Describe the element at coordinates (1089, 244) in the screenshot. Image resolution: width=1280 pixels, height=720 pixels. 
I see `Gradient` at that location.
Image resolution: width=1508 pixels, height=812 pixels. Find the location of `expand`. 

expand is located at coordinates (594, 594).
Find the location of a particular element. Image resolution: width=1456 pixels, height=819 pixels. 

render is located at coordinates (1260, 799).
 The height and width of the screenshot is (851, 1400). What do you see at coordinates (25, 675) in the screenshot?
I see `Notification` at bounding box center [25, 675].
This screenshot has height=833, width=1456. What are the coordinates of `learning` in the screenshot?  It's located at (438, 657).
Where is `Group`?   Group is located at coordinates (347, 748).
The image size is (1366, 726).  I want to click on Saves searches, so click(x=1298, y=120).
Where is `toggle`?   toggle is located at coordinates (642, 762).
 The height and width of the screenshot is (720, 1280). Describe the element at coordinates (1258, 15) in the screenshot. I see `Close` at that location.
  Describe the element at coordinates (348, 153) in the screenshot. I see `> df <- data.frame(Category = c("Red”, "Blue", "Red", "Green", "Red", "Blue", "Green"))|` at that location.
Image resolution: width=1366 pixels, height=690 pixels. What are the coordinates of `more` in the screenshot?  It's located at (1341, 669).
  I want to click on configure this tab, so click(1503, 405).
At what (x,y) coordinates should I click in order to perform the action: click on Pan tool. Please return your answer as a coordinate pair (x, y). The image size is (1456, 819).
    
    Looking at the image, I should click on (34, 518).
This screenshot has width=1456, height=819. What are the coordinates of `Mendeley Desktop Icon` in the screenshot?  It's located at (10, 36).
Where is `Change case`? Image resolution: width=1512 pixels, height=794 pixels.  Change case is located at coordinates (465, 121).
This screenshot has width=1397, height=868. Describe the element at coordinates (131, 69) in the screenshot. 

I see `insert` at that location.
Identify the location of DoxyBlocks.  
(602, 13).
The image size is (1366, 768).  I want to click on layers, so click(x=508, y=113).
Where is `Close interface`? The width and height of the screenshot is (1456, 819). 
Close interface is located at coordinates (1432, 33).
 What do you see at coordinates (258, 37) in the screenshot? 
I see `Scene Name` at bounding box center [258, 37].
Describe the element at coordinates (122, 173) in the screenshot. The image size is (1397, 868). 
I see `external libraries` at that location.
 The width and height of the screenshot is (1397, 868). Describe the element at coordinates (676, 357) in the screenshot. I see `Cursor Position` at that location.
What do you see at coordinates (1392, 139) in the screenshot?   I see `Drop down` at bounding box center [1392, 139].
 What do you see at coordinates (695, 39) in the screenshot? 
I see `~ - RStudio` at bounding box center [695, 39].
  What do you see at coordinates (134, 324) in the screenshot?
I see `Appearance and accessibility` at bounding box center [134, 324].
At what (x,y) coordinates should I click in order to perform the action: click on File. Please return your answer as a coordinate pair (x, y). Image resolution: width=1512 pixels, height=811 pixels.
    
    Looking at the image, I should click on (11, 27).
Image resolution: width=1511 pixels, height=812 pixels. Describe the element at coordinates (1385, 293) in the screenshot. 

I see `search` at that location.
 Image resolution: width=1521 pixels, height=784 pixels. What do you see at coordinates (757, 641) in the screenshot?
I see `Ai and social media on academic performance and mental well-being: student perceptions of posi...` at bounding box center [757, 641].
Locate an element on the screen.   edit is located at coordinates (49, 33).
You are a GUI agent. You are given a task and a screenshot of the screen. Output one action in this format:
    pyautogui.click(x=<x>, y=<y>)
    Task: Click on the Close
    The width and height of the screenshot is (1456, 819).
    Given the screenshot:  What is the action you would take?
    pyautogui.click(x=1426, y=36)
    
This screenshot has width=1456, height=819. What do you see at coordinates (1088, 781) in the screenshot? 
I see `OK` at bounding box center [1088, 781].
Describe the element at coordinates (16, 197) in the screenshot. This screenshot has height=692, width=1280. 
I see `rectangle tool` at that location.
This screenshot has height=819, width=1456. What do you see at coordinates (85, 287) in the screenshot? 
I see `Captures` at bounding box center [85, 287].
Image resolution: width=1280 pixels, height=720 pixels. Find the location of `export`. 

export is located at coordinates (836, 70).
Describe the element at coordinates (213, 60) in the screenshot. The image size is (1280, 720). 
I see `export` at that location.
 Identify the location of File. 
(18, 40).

★ ★ ★ ★ ★ ★ ★

→ OBJECTIVE: Copy out verbatim the rows above, from the line that contains "Image resolution: width=1366" through the line that contains "The image size is (1366, 768).", with both of those lines included.

→ TASK OUTPUT:
Image resolution: width=1366 pixels, height=690 pixels. What are the coordinates of `more` in the screenshot?  It's located at (1341, 669).
  I want to click on configure this tab, so click(1503, 405).
At what (x,y) coordinates should I click in order to perform the action: click on Pan tool. Please return your answer as a coordinate pair (x, y). The image size is (1456, 819).
    
    Looking at the image, I should click on (34, 518).
This screenshot has width=1456, height=819. What are the coordinates of `Mendeley Desktop Icon` in the screenshot?  It's located at (10, 36).
Where is `Change case`? Image resolution: width=1512 pixels, height=794 pixels.  Change case is located at coordinates (465, 121).
This screenshot has width=1397, height=868. Describe the element at coordinates (131, 69) in the screenshot. 

I see `insert` at that location.
Identify the location of DoxyBlocks.  
(602, 13).
The image size is (1366, 768).  I want to click on layers, so click(x=508, y=113).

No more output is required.